Kanyere, 40, has been married for a long time. She says the trouble began in 2000 when, after having two kids, her husband forced her to begin taking birth control and said he didn’t want any more children.
But the birth control she received at a local clinic, a Depo-Provera shot, wreaked havoc on her body.
“I had prolonged bleeding to the extent that I was referred to Kyondo hospital, about 30 kilometers (about 19 miles) away,” she says.
“Luckily, healthcare providers successfully helped me get well,” she says. “But I had to stop my birth control for the good of my body.”
But when Kanyere got pregnant a few years later, things got worse.
“Whenever I tried to talk to him about anything, he beat me, anywhere he can reach me,” she says. “He stepped on my belly numerous times during pregnancy.”
In the years since, things have only gotten worse.
“He forces me to have sex against my will,” she says. “I’ve become pregnant again and I have been repeatedly subjected to forced abortions.”
Before visiting DFJ, she says neighbors tried to quell the violence and help the couple reconcile more than 15 times without success.
“Our role in such cases is no different from providing the victims with access to medical, legal and psychological services,” says Walyaghe of the DFJ office in South Lubero. “We listen carefully to and offer advice and guidance for the victims, provide them with a health-care voucher, offer them legal aid by informing them about the laws, and provide free legal representation if they had to go to court.”

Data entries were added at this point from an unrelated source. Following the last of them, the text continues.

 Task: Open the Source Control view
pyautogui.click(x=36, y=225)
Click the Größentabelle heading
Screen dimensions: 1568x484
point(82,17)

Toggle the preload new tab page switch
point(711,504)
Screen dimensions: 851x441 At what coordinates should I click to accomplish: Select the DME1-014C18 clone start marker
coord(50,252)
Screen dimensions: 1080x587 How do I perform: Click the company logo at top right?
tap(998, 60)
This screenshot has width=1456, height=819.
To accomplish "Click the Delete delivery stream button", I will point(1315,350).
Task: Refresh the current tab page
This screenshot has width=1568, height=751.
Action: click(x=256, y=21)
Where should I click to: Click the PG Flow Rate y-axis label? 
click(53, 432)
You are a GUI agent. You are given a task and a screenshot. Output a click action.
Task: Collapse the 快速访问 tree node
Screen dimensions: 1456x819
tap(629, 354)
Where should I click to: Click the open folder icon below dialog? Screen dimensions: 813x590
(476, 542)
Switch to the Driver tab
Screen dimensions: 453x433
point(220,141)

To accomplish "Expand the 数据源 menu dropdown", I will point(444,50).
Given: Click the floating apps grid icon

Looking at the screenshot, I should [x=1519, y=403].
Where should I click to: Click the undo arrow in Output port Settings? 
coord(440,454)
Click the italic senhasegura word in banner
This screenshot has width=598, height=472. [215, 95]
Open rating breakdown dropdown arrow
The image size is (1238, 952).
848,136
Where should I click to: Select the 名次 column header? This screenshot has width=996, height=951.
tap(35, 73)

She says they also pay transport costs to ensure the woman is able to travel to court during her trial.
In the last 12 months, 24 cases have been resolved with perpetrators facing arrest or incarceration for violence against women, Walyaghe says.
The result of these recent arrests is changing the culture of domestic violence here, says Moise Mburanumwe, a 29-year-old civil servant.
“We all know that causing harm to a woman proves to be a big risk today,” he says. “Even when one offends his wife, he runs the risk of being brought to justice.
Ndayaho Sylvestre, GPJ, translated the article from French.